Passos diz que se escondem "os verdadeiros motivos" para a não recondução de Joana Marques Vidal

Ex-primeiro ministro responsável pela nomeação de Joana Marques Vidal elogiou trabalho da procuradora-geral. E deixa criticas a quem decidiu não a reconduzir

"Não houve a decência de assumir com transparência os motivos que conduziram à sua substituição. Em vez disso, preferiu-se a falácia da defesa de um mandato único e longo para justificar a decisão". É desta forma que Passos Coelho comenta, em tom crítico, a não recondução de Joana Marques Vidal como procuradora-geral da República.

Num artigo de opinião publicado esta quinta-feira no Observador, escrito em jeito de carta aberta a Joana Marques Vidal, o ex-primeiro-ministro começa por deixar elogios à PGR que cessa agora funções: "Agora que, sem surpresa, se assiste à decisão do senhor Presidente da República e do Governo em a substituírem nas suas funções, não renovando o seu mandato, é chegado o momento de lhe prestar tributo público de reconhecimento e admiração pelo mandato ímpar que desempenhou à frente da Procuradoria-Geral da República", elogiou.

De seguida, Passos acusa o PS e o atual primeiro-ministro de esconderem os verdadeiros motivos da decisão de não a reconduzir: "Nestes anos de mandato, que a Constituição determina poder ser renovável, entendeu quem pode que a senhora procuradora deveria ser substituída. Não houve, infelizmente, a decência de assumir com transparência os motivos que conduziram à sua substituição. Em vez disso, preferiu-se a falácia da defesa de um mandato único e longo para justificar a decisão".

"Uma vez que, como referi, a Constituição não contém tal preceito, e é público que um preceito desta natureza, há anos defendido pelo Partido Socialista, foi recusado em termos de revisão constitucional, sobra claro que a vontade de a substituir resulta de outros motivos que ficaram escondidos", afirma.

"Lufada de ar fresco"

Na opinião de Passos Coelho a agora ex-procuradora "inspirou confiança e representou uma grande lufada de ar fresco pelo modo como conseguiu conduzir a ação penal pelo corpo do Ministério Público".

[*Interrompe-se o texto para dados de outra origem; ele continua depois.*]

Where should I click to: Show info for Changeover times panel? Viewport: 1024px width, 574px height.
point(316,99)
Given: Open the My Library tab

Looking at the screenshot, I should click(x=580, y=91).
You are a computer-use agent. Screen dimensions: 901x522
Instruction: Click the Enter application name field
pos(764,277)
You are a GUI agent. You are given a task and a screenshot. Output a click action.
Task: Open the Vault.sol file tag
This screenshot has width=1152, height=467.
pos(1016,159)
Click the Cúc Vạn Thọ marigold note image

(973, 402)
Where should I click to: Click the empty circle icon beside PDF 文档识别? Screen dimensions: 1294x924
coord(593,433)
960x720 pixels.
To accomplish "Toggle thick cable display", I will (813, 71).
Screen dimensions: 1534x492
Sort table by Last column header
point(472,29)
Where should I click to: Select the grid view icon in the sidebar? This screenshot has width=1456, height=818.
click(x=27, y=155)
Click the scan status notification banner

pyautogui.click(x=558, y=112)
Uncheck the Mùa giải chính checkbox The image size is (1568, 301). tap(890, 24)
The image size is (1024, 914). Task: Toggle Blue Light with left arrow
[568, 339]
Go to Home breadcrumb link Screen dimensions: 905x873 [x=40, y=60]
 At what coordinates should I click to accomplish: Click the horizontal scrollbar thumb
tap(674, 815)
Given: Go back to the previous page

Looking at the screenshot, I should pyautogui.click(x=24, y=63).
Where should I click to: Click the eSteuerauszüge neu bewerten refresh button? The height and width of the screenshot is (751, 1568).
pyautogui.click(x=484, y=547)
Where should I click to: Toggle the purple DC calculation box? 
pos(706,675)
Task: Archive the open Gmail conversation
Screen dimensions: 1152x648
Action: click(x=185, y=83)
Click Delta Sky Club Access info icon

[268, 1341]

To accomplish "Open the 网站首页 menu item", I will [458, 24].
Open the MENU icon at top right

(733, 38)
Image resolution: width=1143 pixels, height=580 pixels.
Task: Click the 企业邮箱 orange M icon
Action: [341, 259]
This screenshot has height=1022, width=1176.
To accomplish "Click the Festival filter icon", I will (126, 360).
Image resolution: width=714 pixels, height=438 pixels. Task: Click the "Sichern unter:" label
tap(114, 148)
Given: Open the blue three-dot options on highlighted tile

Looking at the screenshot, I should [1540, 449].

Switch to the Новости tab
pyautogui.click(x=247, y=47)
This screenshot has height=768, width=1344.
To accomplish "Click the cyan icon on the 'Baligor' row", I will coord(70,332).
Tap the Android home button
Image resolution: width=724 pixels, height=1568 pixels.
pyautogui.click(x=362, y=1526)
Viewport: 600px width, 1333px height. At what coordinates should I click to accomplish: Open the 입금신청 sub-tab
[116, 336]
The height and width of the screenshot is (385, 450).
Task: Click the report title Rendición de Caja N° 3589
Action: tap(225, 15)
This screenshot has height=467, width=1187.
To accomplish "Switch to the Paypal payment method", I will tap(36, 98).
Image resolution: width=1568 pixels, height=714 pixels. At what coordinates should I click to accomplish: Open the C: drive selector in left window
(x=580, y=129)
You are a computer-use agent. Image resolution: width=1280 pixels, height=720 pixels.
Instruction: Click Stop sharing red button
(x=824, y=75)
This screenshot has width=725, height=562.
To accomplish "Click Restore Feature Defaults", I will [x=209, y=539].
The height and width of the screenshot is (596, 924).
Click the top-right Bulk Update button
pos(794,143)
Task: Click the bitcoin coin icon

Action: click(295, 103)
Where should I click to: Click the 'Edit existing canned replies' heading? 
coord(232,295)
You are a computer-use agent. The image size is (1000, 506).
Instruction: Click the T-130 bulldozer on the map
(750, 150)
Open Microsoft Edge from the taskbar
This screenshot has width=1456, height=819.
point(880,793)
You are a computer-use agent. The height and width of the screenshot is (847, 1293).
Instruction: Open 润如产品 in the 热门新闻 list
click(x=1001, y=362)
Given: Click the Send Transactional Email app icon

"Bem sei que não há ninguém insubstituível e que a sua humildade o reconhece com absoluto desprendimento. Não era, de resto, a si que deveria ter cabido a ação de defesa e reconhecimento de que é inteiramente merecedora. Menos compreensível é que quem pode e deve ser consequente nesse reconhecimento não esteja interessado em fazê-lo, com benefício para Portugal", escreveu o homem que propôs, quando primeiro-ministro, a nomeação de Joana Marques Vidal para procuradora-geral da República.

"Como português quero sobretudo expressar a minha gratidão por ter elevado a ação da Procuradoria a um novo e relevante patamar de prestígio público. Muito obrigado, senhora dra. Joana Marques Vidal."